Back Up Before Starting
  • Back up your database before starting any HA configuration step if you are working on an existing production environment. See the ServiceOps Application and Database Backup Procedure.

  • Back up your HAProxy configuration on the Observer machine from /etc/haproxy before making any changes.

  • Once the patroni setup is configured and backup is taken, check the postgresql service status and stop if it is in active state. Do not attempt to start it manually else it will clash with the cluster. To stop the postgresql service use the below commands:

    Ubuntu:

    systemctl status postgresql
    systemctl stop postgresql

    Redhat

    systemctl status postgresql-16 / systemctl status postgresql-17
    systemctl stop postgresql-16 / systemctl stop postgresql-17
Supported Platforms

This setup supports the following OS and PostgreSQL versions only:

  • OS: Ubuntu and RHEL
  • PostgreSQL: Version 16 or Version 17

How Does Patroni-Based High Availability Work?

Patroni manages the PostgreSQL Leader/Replica relationship between the Master and Slave database nodes. ETCD stores the cluster state and runs leader election.
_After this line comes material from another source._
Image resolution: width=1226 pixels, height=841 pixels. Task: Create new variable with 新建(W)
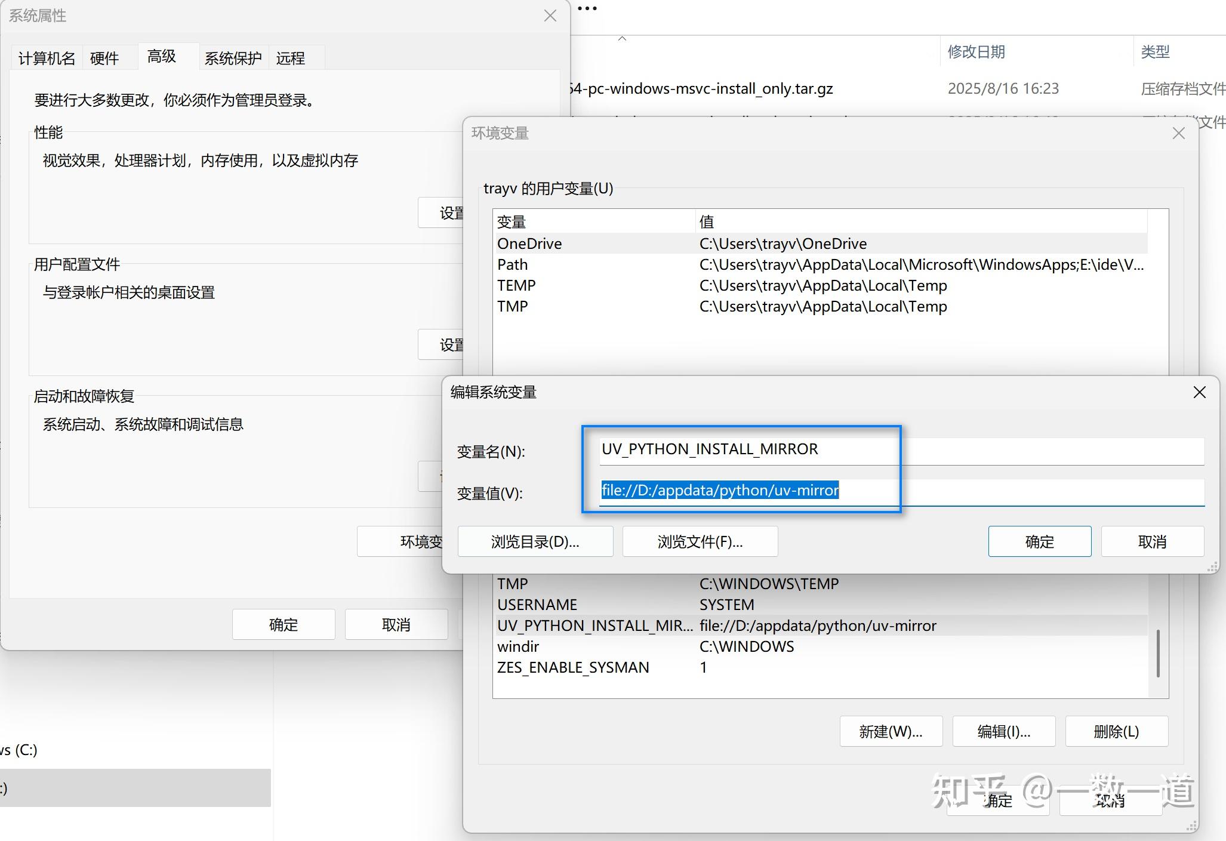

When the Master database fails, Patroni reads ETCD, promotes the Replica to Leader, and updates the cluster state automatically. HAProxy routes all database traffic to the current Patroni Leader using a health check on port 8008.

The Application Observer monitors the application tier separately and triggers failover scripts when it detects the Master application is unreachable. All nodes must communicate with each other over the network for this coordination to work.

Which Deployment Guide Do I Need?

Select the guide that matches your machine count and site topology.

Best Practices

Follow these recommendations to keep your Patroni-based HA environment stable and recoverable.

  • Back up before every configuration change. Take a full database backup before running any HA setup script in a production environment. Restoring from backup is faster than debugging a failed configuration.
  • Synchronize time across all nodes. ETCD relies on clock consistency for leader election. Run NTP on every machine and verify clocks are in sync before starting the setup.
  • Use the same OS and PostgreSQL version on all nodes. Version drift between Master and Slave causes replication failures. Confirm all nodes run identical OS and PostgreSQL versions before proceeding.
  • Verify firewall ports before running any installer. Blocked ports are the most common setup failure. Check all required ports are open at both the OS and network level before starting Step 1.
  • Never start Patroni on the Slave manually before DB configuration runs. Patroni on the Slave must remain inactive until the DB configuration step activates it. Starting it early causes split-brain and data inconsistency.
  • Run the Application HA Observer as a non-root user. The MotadataAppHASetup and service_desk_ha_CI scripts must run as a standard OS user. Root execution causes the scripts to fail silently.
  • Keep /opt/HA owned by the same OS user on all nodes having sudo rights. Failover scripts write to this directory. Incorrect ownership prevents failover from executing. Use the user which is common in all machines and having sudo rights. You can change the ownership using the below command:
    • Syntax: chown -R <username>:<username> /opt/HA
    • Example: chown -R motadata:motadata /opt/HA
  • Monitor HAProxy stats after setup. The stats endpoint on port 7000 shows which node is currently active. Check it after setup to confirm HAProxy is routing to the correct primary node.
  • Test failover after completing setup. Simulate a Master failure in a staging environment to confirm Patroni promotes the Slave and HAProxy reroutes traffic as expected. Do not assume failover works without testing it.
  • Keep Nginx inactive on Slave application nodes. Nginx must not run on the Slave APP. An active Nginx service on the Slave causes routing conflicts with the Observer. Disable it after setup and verify it does not restart on reboot.